ASSIGNED TASK: Word for word, transcribe all the entries shown below.

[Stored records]
=== Begin Enclosure ===
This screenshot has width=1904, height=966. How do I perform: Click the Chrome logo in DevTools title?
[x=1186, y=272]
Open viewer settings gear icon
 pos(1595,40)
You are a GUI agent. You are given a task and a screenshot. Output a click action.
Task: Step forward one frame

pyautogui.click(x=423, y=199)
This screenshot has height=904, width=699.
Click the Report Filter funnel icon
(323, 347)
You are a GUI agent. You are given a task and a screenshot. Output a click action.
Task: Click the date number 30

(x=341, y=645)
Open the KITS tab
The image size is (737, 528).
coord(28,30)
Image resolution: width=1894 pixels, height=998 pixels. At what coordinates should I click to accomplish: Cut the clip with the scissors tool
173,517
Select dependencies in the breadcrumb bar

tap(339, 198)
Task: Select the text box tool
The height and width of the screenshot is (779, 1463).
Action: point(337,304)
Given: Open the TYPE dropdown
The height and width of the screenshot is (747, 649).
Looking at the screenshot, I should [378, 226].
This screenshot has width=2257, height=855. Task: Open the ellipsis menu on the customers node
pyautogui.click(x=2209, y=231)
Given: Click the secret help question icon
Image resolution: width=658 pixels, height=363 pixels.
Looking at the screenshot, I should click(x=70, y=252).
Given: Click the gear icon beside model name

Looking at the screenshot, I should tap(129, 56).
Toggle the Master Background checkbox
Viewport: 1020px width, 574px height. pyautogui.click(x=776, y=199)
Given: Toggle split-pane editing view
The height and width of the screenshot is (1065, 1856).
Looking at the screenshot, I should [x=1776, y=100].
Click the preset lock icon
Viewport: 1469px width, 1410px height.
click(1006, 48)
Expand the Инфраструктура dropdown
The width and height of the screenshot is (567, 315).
=== End Enclosure ===
RESULT OF THE EXERCISE:
This screenshot has width=1904, height=966. How do I perform: Click the Chrome logo in DevTools title?
[x=1186, y=272]
Open viewer settings gear icon
 pos(1595,40)
You are a GUI agent. You are given a task and a screenshot. Output a click action.
Task: Step forward one frame

pyautogui.click(x=423, y=199)
This screenshot has height=904, width=699.
Click the Report Filter funnel icon
(323, 347)
You are a GUI agent. You are given a task and a screenshot. Output a click action.
Task: Click the date number 30

(x=341, y=645)
Open the KITS tab
The image size is (737, 528).
coord(28,30)
Image resolution: width=1894 pixels, height=998 pixels. At what coordinates should I click to accomplish: Cut the clip with the scissors tool
173,517
Select dependencies in the breadcrumb bar

tap(339, 198)
Task: Select the text box tool
The height and width of the screenshot is (779, 1463).
Action: point(337,304)
Given: Open the TYPE dropdown
The height and width of the screenshot is (747, 649).
Looking at the screenshot, I should [378, 226].
This screenshot has width=2257, height=855. Task: Open the ellipsis menu on the customers node
pyautogui.click(x=2209, y=231)
Given: Click the secret help question icon
Image resolution: width=658 pixels, height=363 pixels.
Looking at the screenshot, I should click(x=70, y=252).
Given: Click the gear icon beside model name

Looking at the screenshot, I should tap(129, 56).
Toggle the Master Background checkbox
Viewport: 1020px width, 574px height. pyautogui.click(x=776, y=199)
Given: Toggle split-pane editing view
The height and width of the screenshot is (1065, 1856).
Looking at the screenshot, I should [x=1776, y=100].
Click the preset lock icon
Viewport: 1469px width, 1410px height.
click(1006, 48)
Expand the Инфраструктура dropdown
The width and height of the screenshot is (567, 315).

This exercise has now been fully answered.